We can see in the graph above the probabilities getting very close to zero for the higher numbers of purchases. This brings us nicely to our final question. How many purchases of blind boxes should I expect to make before I get the complete collection of 16 badges?
Part 3: Gotta catch them all
In this section we run a simulation to see how many blind boxes I would need to buy to get the complete collection of 16 badges.
def simulation3(n_trials=1000):
purchases_until_complete = []
for i in range(n_trials):
collection = []
while len(set(collection))<16:
badge = np.random.choice(probs)
collection.append(badge)
#We have the complete collection now
purchases_until_complete.append(len(collection))
return purchases_until_complete
We run the simulation for 1000000 trials. In each trial we repeatedly simulate buying a blind box, and we record how many boxes we need to buy before we have the complete set of 16 badges.
results = pd.Series(simulation3(n_trials=1000000)).value_counts(normalize=True).sort_index()
The results are plotted below.
What is the most common (modal) value for the number of purchases to get the whole collection?
results.argmax()
32
results.max()
0.021307
But only 2% of people did it in this number, so incredibly small!!

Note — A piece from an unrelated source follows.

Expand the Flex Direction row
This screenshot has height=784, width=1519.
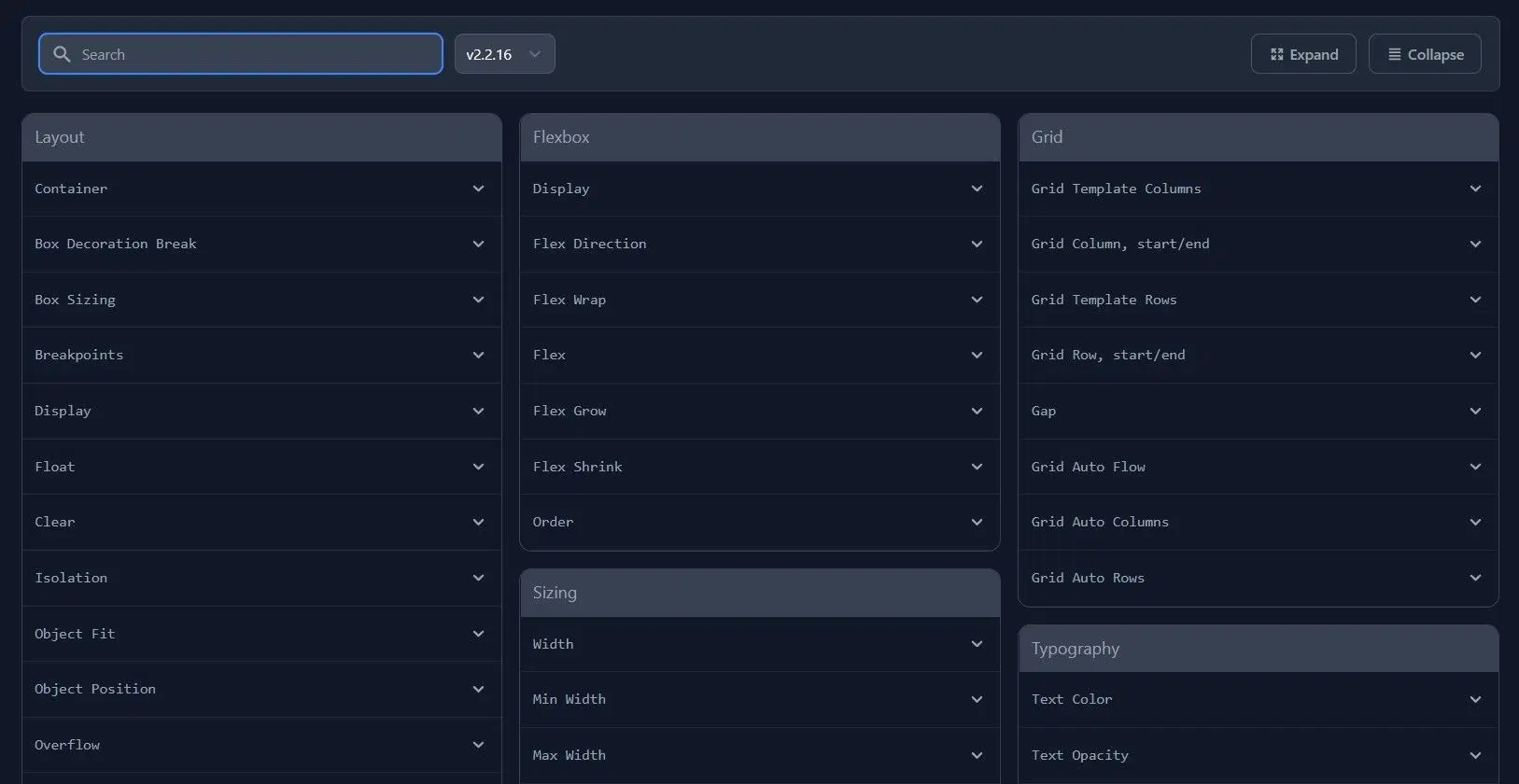(x=759, y=244)
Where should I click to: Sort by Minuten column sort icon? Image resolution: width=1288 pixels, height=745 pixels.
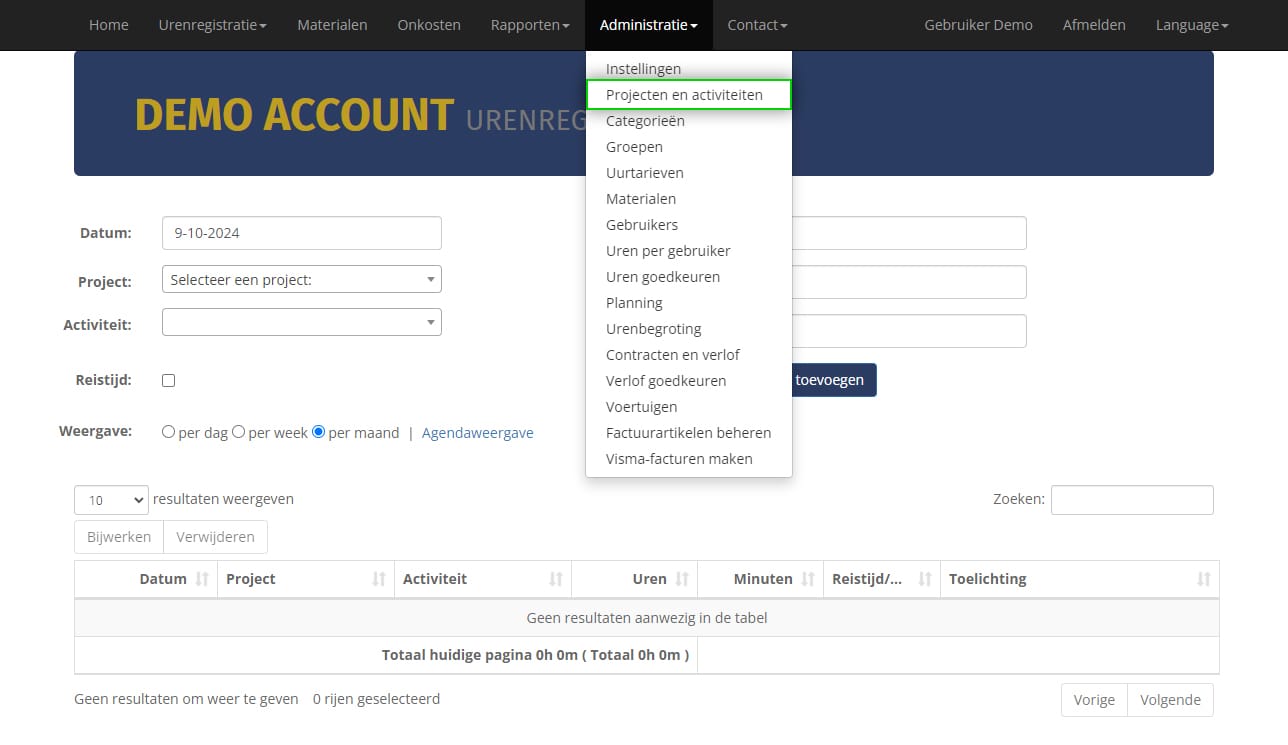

What was the worst case we saw in our simulation?
results.index.max()
382
Wow that would really suck!
What was the best case we saw?
results.index.min()
17
Even in all the simulations we ran nobody got it in a perfect 16.
By how many purchases did 50% of people have the complete collection?
results[results.index <= 58].sum()
0.511562
results[results.index <= 57].sum()
0.492349
So c. 50% of people would have the complete collection by their 58th purchase.
results[results.index <= 100].sum()
0.9307109999999998
93% of people would have completed their collection by their 100th purchase.
Now, it looks as though on the website if I set the quantity to 20, I can buy the ‘full display box’. I am assuming this means I would get the full set (plus duplicates for each of the four badges with probability 2/20). This would work out at c. $140. On the other hand, my probability of having a complete collection by my 20th purchase of random blind boxes is a staggeringly small:
results[results.index <= 20].sum()
0.000162
So if I want the complete collection I am much better off buying the complete display than trying to obtain them by randomly buying the blind boxes.
Summary
In this article we have used Monte carlo methods (simulations) to explore probabilistic questions related to collectible badges based on the animated series ‘Bob’s Burgers’. Based on these simulations we found:
- The probability that I get a duplicate badge within my first 5 blind box purchases is above 50%.
- On average, by the 12th purchase you are more likely to get a duplicate than a new badge.
- Trying to complete the collection by buying blind boxes is hard - c. 50% of people would have the complete set of 16 badges by their 58th purchase. This means roughly half of people still would not have the complete collection by then. We see that about 7% of people still would not have the complete collection by their 100th purchase.